Entre les deux, se trouvait une construction à étage de belle allure montée sur un long perron de trois marches et encadrée par deux jardinets clos, vers la rue, par des grilles à pointes de piques qui avait été la mairie de la commune jusqu'en 1886, puis le logement du directeur de l'école de garçons et celui des sœurs qui dirigeaient celle des filles. Sa démolition en 1982, avec celle des vieilles écoles, attrista vivement les anciens habitants du bourg. Ce vieux groupe scolaire comportait depuis 1930 un cours complémentaire qui permettait d'aller, après le certificat d'études, jusqu'au brevet. C'était là que venait jusqu'à la guerre, tous les jours, depuis Lacanau où il habitait, par l'autorail qui le laissait à la halte du passage-à-niveau, Georges Coulonges, le romancier de « La Fête des écoles » et le parolier inspiré de chansons inoubliables (« Potemkine »).
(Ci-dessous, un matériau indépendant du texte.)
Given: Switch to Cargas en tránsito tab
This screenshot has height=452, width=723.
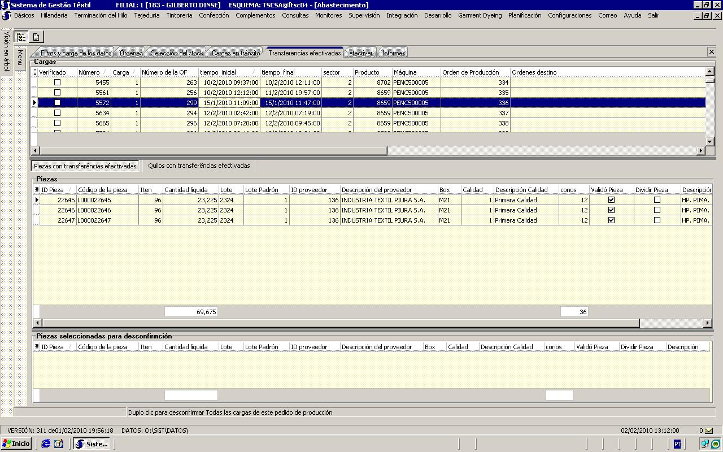Looking at the screenshot, I should [236, 53].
La proue arrondie de l'immeuble Montaigne occupe l'emplacement de l'ancienne école des filles.

En face de l'école de garçons, un charron costaud au grand tablier de cuir exerçait une partie de son activité sur le trottoir. Les petits garçons curieux venaient voir le spectacle du cerclage des roues de charrettes ; il y a là maintenant un atelier de ferronnerie.

Face à l'immeuble Montaigne, à l'angle de la place de la République, dans la maison où l'on peut acheter les journaux était établi, avant la guerre et depuis des décennies et des décennies, un café-restaurant dont la tenancière recevait à manger le midi les enfants des écoles habitant trop loin pour rentrer chez eux.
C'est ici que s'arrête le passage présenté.